Dear person responsible for the camera adding 10 pounds,
Congratulations. The camera is arguably one of the greatest inventions of all time. One that has allowed me to capture and share images of my most cherished moments–looking 10 pounds fatter than I really am. So, to those congratulations I add: You son of a bitch.
Why? Why would you do such a thing? Why would you choose to tarnish, nay ruin, something as beautiful as the lifelong keepsake that is a photograph? Do you get off on being the S in S&M and the humiliation it inflicts on others? Is this some evil ploy to make me stop posing for pictures so that one day you can eventually erase all memory of my existence? Or, as I secretly suspect, is it something so simple, yet conniving, as the fact that, in reality, you’re nothing more than a fatty yourself? One who is trying to get even with me (and all the other good looking, properly proportioned people) because we have something you don’t: Efficient metabolism.
My therapist says these are paranoid delusions that arise from my self-esteem issues and I’m projecting them onto you. But I’m pretty sure he’s lying seeing as how he’s a fatty too and doesn’t have a single picture of himself, or anyone else for that matter, in his office. When I asked why, he claimed he doesn’t need the self-validation. Yet his walls are covered with all his precious degrees and stupid shrink awards. But I digress. This is about you. So let’s get back to that.
Now I know what you’re probably thinking right now, “Your lighting is bad, the angles are all wrong, and you don’t have a steady hand.” Blah blubbedy bullshit blah. That’s right, you’re full of it. I may not be Annie Leibowitz, but I’m pretty sure I turned on the auto flash. And, FYI, my camera has an image stabilization feature. As for shooting from the wrong angle, I don’t care where the camera is, if I didn’t have a muffin top before the picture, can you kindly explain why I have one after? Ditto for the double chin.
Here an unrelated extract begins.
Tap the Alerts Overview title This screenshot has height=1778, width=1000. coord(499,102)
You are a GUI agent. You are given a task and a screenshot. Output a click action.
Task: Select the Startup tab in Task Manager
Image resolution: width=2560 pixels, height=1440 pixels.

This information probably comes as a shock, seeing as how, when it comes to your precious little invention, chances are you’re used to flattery. But the fact remains: The 10 extra pounds you tacked on are not doing me any favours. Although, it should be noted, I don’t mind the enhancement it provides to my crotchal region.
Regardless, had you taken a little extra time during the development process, this whole situation could have been avoided. And I wouldn’t have had to spend all that time, and money, learning the necessary Photoshop skills required to remove your “additions”. But no, all you could think about was yourself. You saw nothing but congratulatory high fives and dollar signs in your future. You never, even for a second, considered the psychological implications those 10 pounds would have on me.
So, you son of a bitch, I can only hope this letter shocks you into action, maybe squeezes a few tears out of your cruel eyes, and helps you see the error of your ways. Then, hopefully, you’ll return to the drawing board and find somewhere else to put those 10 useless pounds so I can go back to felling good about myself–and never again hear someone comment on my man boobs.